I wish I could someday meet a programmer who's main problem, daily, is that their code won't type check. Otherwise, everything's great!

I like type checking, but not because the static type checker helps me write correct code. (When it does, the "bugs" it finds are trivial, at the same level as the syntax checker.)

I like type checking because it makes documentation easier, it makes writing code easier (code completion), because it means I can write fewer comments, etc. Not because of "correctness", and since that's the goal of something like TLA+, I haven't (yet) found myself wishing for it.

Especially with my experience using Coq, the way TLA+ handles types is a breath of fresh air. Simply lovely.

1 comments

The trivial bugs that type systems are catching are in the most basic type systems that we know about.
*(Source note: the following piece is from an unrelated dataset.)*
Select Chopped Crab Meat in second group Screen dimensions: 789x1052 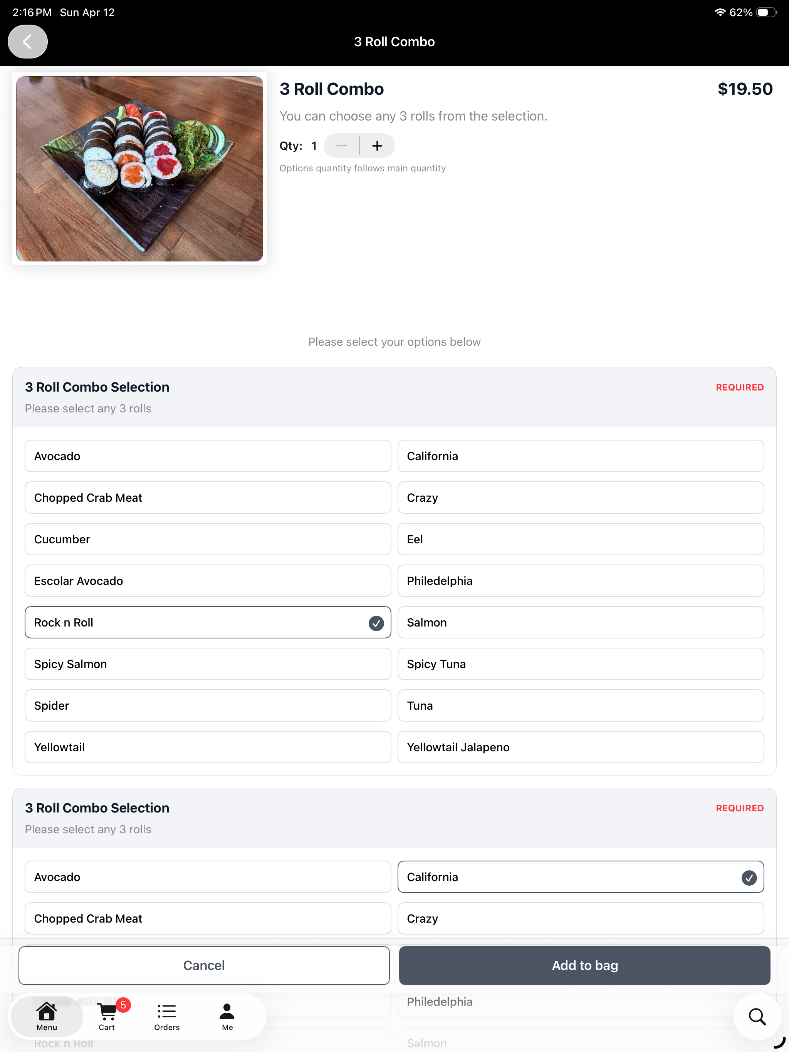click(x=208, y=918)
Types are not just what is present in Java, types are any proposition that can be made about a program before program execution. The propositions that a type system allows you to make is a design decision as well as an implementation challenge.

But if you look at something like F* or Idris, the types allow extremely rich propositions. I think you’re selling types short, even though they of course are not the answer to all problems.
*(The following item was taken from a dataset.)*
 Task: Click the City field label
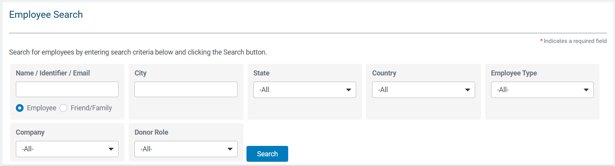[141, 73]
> types are any proposition that can be made about a program before program execution

How are those types any different than outright stating a behavioral invariant? (I agree that's useful, I'm just not convinced that type systems are the most user-friendly way to state system invariants vs. normal, boring mathematics.)

With languages like Idris, I feel like—because all you have are types (read: hammers)—"everything looks like a nail." But perhaps that's just me.
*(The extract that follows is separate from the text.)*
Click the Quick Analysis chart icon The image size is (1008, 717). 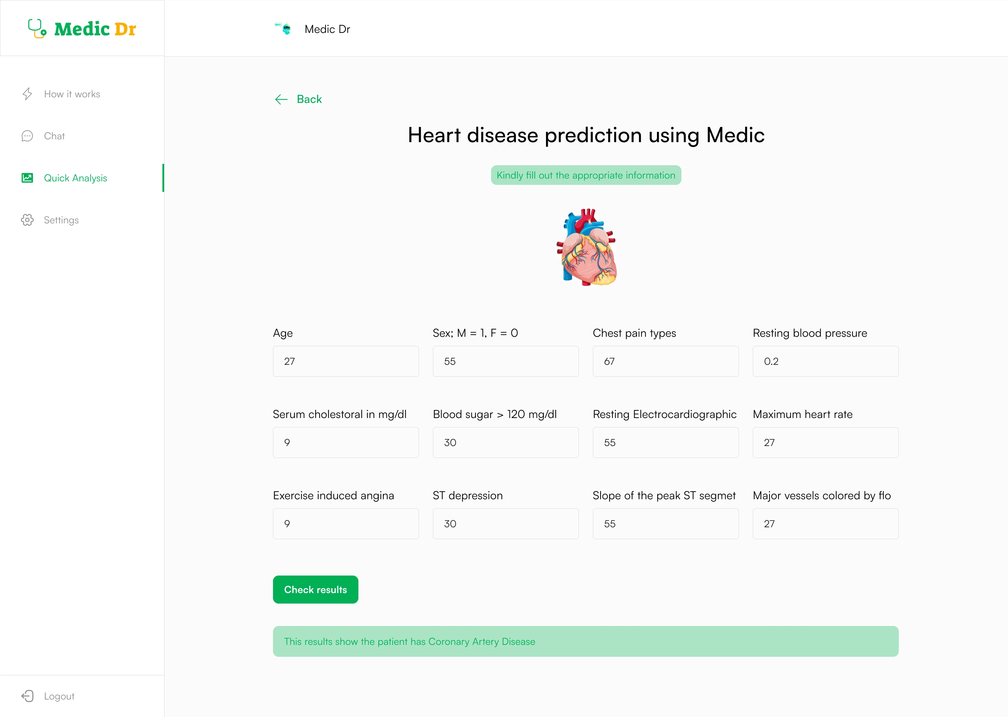(x=27, y=178)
> How are those types any different than outright stating a behavioral invariant?

Because the behavior of programs can't be verified without executing the program, but types can be checked purely based on syntax. There is way less source code than runtime states of any non-trivial program.

I've asked this same question many times, the TLA+ way is much more expressive and _simpler_. But model checking is a way harder problem than type checking, in general. SMT solvers make this line blurry - in fact, have you heard of the SMT-based model checker for TLA+, [Apalache](https://apalache.informal.systems/)?. I haven't tried it out, but that should be way faster than TLC which just brute forces the state-space exploration.

I'm totally with you about TLA+ style spec properties, but it's a big theoretical hurdle to cross before they could be as efficient as types.